What the task asks
Lay out the rows from the line with "Click chat scrollbar down arrow" to the line with "Viewport: 1080px width, 1001px height." as a Markdown table with the columns Number and Record line, numbering each row and leaving out any blank lines and pictures.

Provided material
══════════
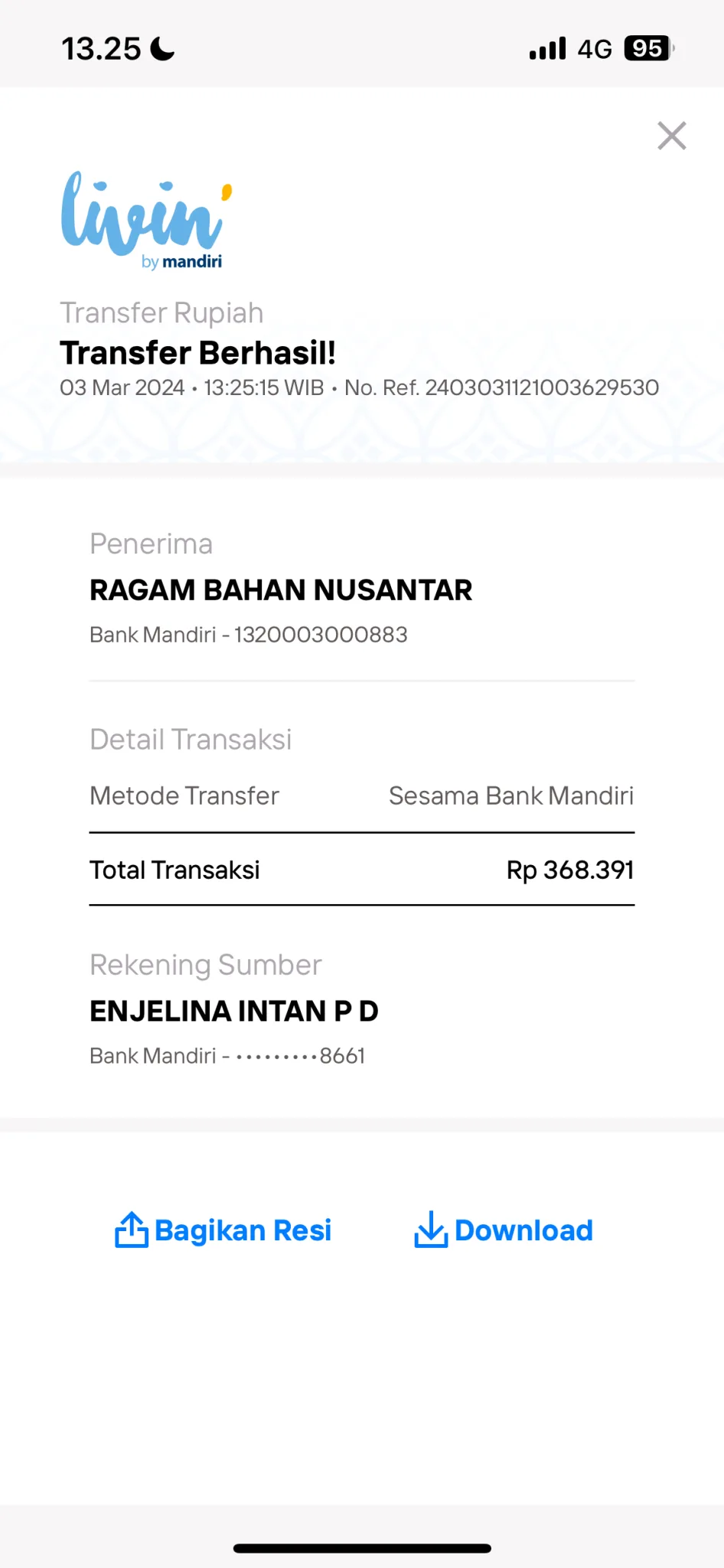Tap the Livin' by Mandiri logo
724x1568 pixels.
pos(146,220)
══════════
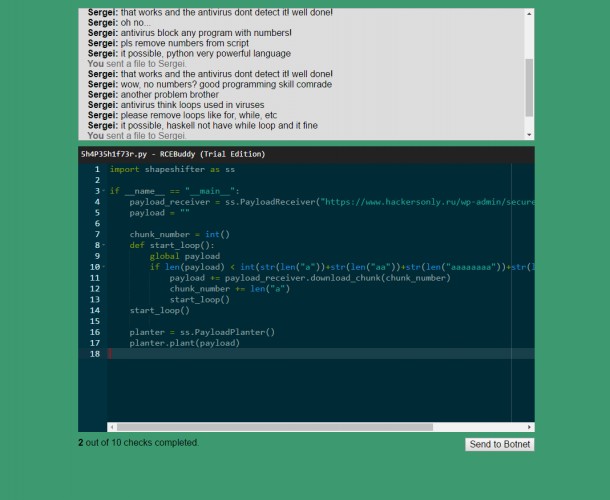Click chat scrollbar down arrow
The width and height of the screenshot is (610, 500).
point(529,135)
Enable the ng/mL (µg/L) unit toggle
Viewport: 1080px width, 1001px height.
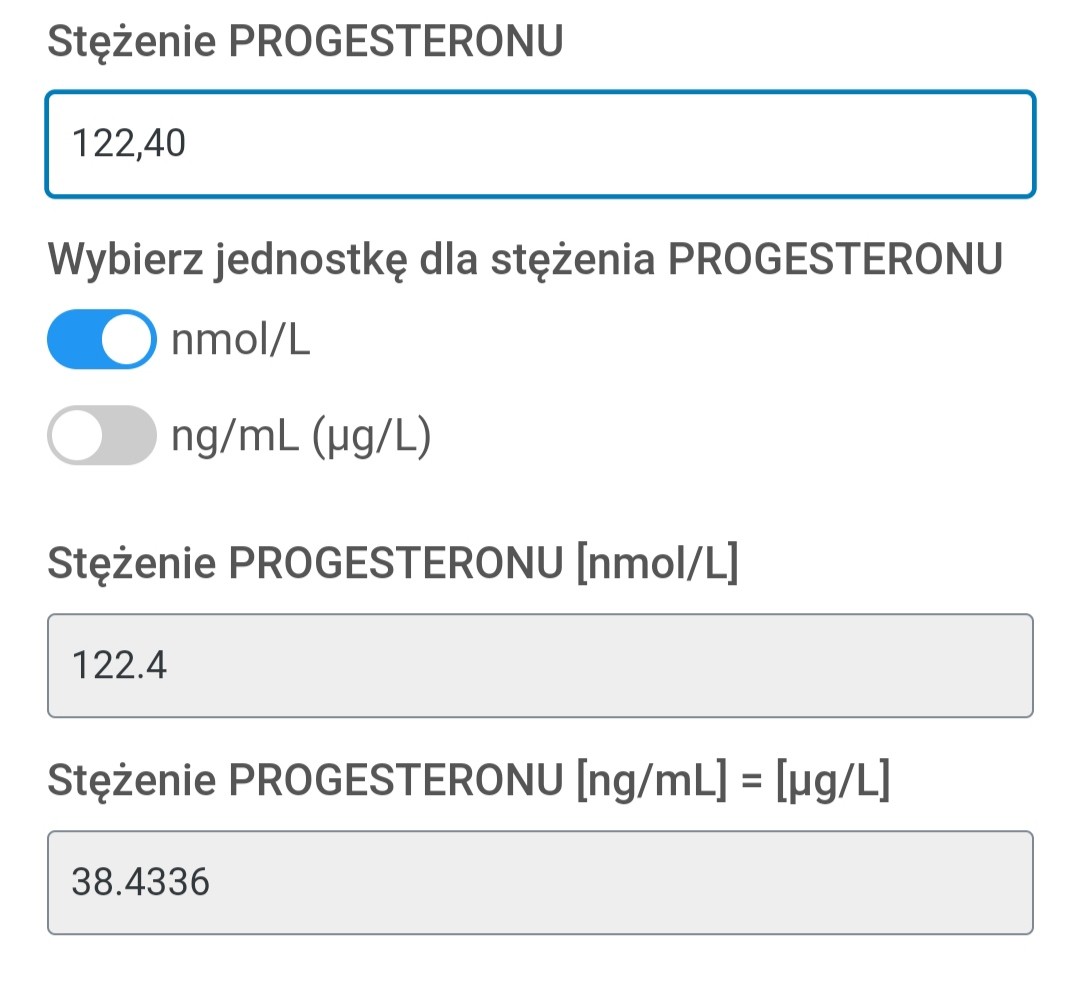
══════════
Answer to the problem
| Number | Record line |
|---|---|
| 1 | Click chat scrollbar down arrow |
| 2 | The width and height of the screenshot is (610, 500). |
| 3 | point(529,135) |
| 4 | Enable the ng/mL (µg/L) unit toggle |
| 5 | Viewport: 1080px width, 1001px height. |